Ecology and conservation. The date of collection of the MCZ holotype and paratype is not known, but they were accessioned in 1965. Aside from those specimens, the only other ones that we could locate were collected in 1863–1877, prior to the introduction of the mongoose in 1885–1889 ( Horst et al. 2001). The 20th century specimens are promising, but recent authors have suggested that skinks have been extirpated from the island because they have not been seen or collected in decades ( Breuil 2002; Powell 2006). Skinks are considered to be common on the nearby islands of the same bank, Anguilla ( Hodge et al. 2003) and St. Barts ( Breuil 2002). This is almost certainly because the mongoose is absent from those islands.

Based on IUCN Redlist criteria ( IUCN 2011), we assess the conservation status of Spondylurus martinae sp. nov. to be Critically Endangered, and possibly extinct (CR A2ace). It faces a primary threat from the introduced mongoose, which has probably led to its extinction. Secondary threats include habitat destruction from agriculture and urbanization, and predation from other introduced mammals, including black rats. Studies are needed to determine if the species still exists, the health of any remaining populations, and threats to the survival of the species. Captive breeding programs should be undertaken, if the species still exists, because eradication of introduced mammalian predators is not possible on an island as large as St. Martin.

Reproduction. No data on reproduction are available for this species. However, the five juveniles ( ANSP 9503–07 View Materials ), collected by Rijgersma, are all similar in size (39.2–41.5 mm SVL), suggesting that they share the same mother .

Etymology. The species name ( martinae ) is a feminine genitive singular noun referring to the distribution of the species on the island of St. Martin.

Remarks. No additional information is available on the holotype and MCZ paratype. The donor and probable collector of the ANSP paratypes, Hendrik E. van Rijgersma (1835–1877), was a Dutch naturalist and physician who practiced medicine on St. Martin during 1863–1877 ( Holthius 1959). He collected plants and animals and sent the latter to the Academy of Natural Sciences, Philadelphia. They were received by E. D. Cope, who acknowledged the collection ( Holthius 1959). No collection information is associated with those ANSP specimens, other than the island and the donor, and therefore the date of collection is constrained to Rijgersma's time on the island, 1863– 1877. Dunn mentioned these ANSP specimens in the first sentence of his revision of "American Mabuyas" ( Dunn 1936): "the following notes are an attempt to name Mabuyas from the islands of St. Martin, Redonda, and Marie Galante, in the collection of the Academy."

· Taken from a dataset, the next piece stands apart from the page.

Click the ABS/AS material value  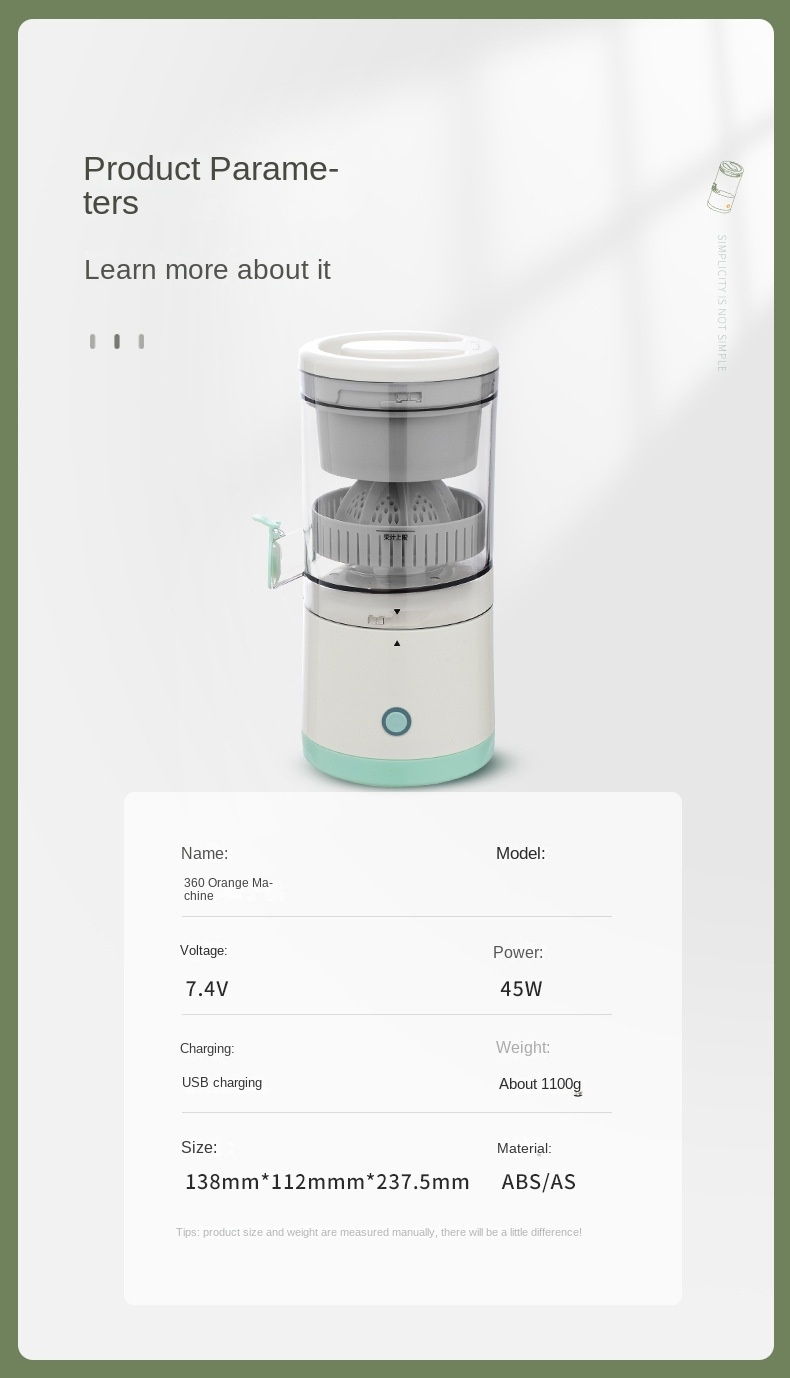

Dunn (1936) considered skinks from St. Martin, part of the Anguilla Bank in the northern Lesser Antilles, to be intermediate between his races of Mabuya mabouya . He did this because of the presence of dark dorsolateral stripes (a " M. mabouya sloanii " character) and a combination of characters from that race and " M. m. mabouya " (three and four supraoculars, one and multiple nuchal rows). However, supraoculars are frequently variable in species, and our counts of nuchals indicate a higher proportion of specimens of S. martinae sp. nov. with multiple rows of nuchals. Although no DNA data are available, the bold dorsolateral stripes (dark and pale) of S. martinae sp. nov. place that species in the Genus Spondylurus . The smaller maximum body size (83 mm SVL versus ~ 100 mm SVL in species of the Genus Mabuya ) and presence of multiple nuchals in most specimens of S. martinae sp. nov. further support its placement in the Genus Spondylurus . Subsequent researchers have interpreted Dunn's (1936) remarks differently, leading to some confusion over what skinks actually occur in the northern Lesser Antilles and whether they are sympatric or not (see Remarks for the genus Mabuya for discussion).